Pocas semanas después, mis amigos me invitaron a ir con ellos al puerto. Al recordar lo divertido que había sido la última vez, tomé mi bicicleta y fui con ellos, olvidándome por completo de la promesa que le había hecho a mi madre.
“¡Tú la llevas!”, me dijo un amigo que saltó sobre una oscilante caja flotante.
Estaba a punto de ir tras él cuando, de repente, vi el rostro de mi madre como si estuviera allí mismo delante de mí, con los ojos bañados en lágrimas. El corazón me dio un brinco. ¡Había quebrado mi promesa!
“Debo volver a casa”, les dije a mis amigos.
“¿Qué?”, se quejó uno de ellos. “¿Por qué?, si acabamos de llegar”.
“Debo irme a casa”, repetí mientras subía a la bicicleta.
Mis amigos se quejaron y trataron de convencerme de que me quedara, pero no les hice caso. Ellos, uno a uno, también se fueron a sus casas.
Dejé la bicicleta haciendo el menor ruido posible y me fui a mi cuarto. Me sentía enfermo de vergüenza por haber ido a donde le había prometido a mi madre que no iría.

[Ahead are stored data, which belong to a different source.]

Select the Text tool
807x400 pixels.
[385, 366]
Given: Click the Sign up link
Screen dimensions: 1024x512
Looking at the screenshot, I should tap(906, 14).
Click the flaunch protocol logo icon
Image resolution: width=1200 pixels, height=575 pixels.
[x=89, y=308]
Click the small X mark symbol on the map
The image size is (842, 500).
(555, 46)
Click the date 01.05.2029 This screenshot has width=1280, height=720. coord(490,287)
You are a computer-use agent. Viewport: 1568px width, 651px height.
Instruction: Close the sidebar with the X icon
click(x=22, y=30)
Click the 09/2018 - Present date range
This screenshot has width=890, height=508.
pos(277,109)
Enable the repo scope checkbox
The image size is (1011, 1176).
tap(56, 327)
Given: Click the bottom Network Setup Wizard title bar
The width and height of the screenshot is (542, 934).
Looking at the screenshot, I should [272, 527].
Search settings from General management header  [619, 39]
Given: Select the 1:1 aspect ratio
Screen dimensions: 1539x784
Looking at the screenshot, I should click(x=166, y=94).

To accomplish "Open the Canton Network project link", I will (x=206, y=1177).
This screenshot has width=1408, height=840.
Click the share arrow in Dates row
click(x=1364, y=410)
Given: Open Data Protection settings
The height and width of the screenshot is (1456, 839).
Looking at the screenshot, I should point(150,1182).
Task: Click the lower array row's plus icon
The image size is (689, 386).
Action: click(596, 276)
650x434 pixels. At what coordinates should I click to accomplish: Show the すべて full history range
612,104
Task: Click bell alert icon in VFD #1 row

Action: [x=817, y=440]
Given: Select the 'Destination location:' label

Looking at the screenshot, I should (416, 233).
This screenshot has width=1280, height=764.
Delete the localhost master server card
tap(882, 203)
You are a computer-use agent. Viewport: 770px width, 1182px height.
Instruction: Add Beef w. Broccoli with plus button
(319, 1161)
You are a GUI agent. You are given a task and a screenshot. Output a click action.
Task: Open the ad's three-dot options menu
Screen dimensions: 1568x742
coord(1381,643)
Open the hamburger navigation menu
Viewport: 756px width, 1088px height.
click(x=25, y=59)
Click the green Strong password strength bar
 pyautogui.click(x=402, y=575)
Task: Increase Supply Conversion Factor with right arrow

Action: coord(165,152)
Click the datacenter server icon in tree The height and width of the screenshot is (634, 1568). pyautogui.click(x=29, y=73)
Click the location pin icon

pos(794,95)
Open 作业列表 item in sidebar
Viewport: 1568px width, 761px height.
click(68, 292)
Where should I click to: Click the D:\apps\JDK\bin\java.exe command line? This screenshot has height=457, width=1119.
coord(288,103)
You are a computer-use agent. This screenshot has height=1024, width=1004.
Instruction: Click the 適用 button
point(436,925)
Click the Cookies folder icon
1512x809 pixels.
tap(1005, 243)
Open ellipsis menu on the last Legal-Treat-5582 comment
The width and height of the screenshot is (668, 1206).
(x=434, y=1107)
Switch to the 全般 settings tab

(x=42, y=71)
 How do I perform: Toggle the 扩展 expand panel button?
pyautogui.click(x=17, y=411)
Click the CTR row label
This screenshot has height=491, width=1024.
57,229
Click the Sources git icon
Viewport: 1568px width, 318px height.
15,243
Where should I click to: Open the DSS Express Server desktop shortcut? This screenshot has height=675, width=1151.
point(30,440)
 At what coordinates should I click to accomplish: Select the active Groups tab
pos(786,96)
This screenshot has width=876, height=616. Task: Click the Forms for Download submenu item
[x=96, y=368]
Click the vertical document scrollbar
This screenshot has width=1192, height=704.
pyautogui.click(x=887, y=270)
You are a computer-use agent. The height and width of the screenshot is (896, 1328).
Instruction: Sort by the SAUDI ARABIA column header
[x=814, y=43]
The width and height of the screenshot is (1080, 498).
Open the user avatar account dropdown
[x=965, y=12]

Al cabo de un rato mi madre entró en el cuarto. “Me parece que hay algo que te preocupa, Jens. ¿De qué se trata?”.
Bajé la cabeza y dije calladamente: “Hoy fui al puerto con mis amigos. Me olvidé de que te había prometido que no iría; pero tan pronto como llegué, me acordé, así que volví inmediatamente a casa. Mis amigos también. Mamá, ¡siento mucho haberme olvidado!”.
Al levantar la vista, mi madre parecía muy feliz. “¡Jens! Me alegra tanto que te acordaras. De ese modo fuiste un buen ejemplo para tus amigos y nadie resultó herido”.
Minutos más tarde me llevó un vaso de leche y un trozo de pastel recién hecho. Mi madre hacía el mejor pastel del mundo. Me sentía agradecido por el pastel calentito, pero mucho más por la calidez de acordarme de hacer lo justo.
Jens Kristoffersen es miembro de la Rama Horsens, Estaca Aarhus, Dinamarca.
“Con el don del Espíritu Santo… los recuerdos… llegarán a vuestra memoria”.
Élder Henry B. Eyring, del Quórum de los Doce Apóstoles, “El recordar y la gratitud”, Liahona, enero de 1990, pág. 11.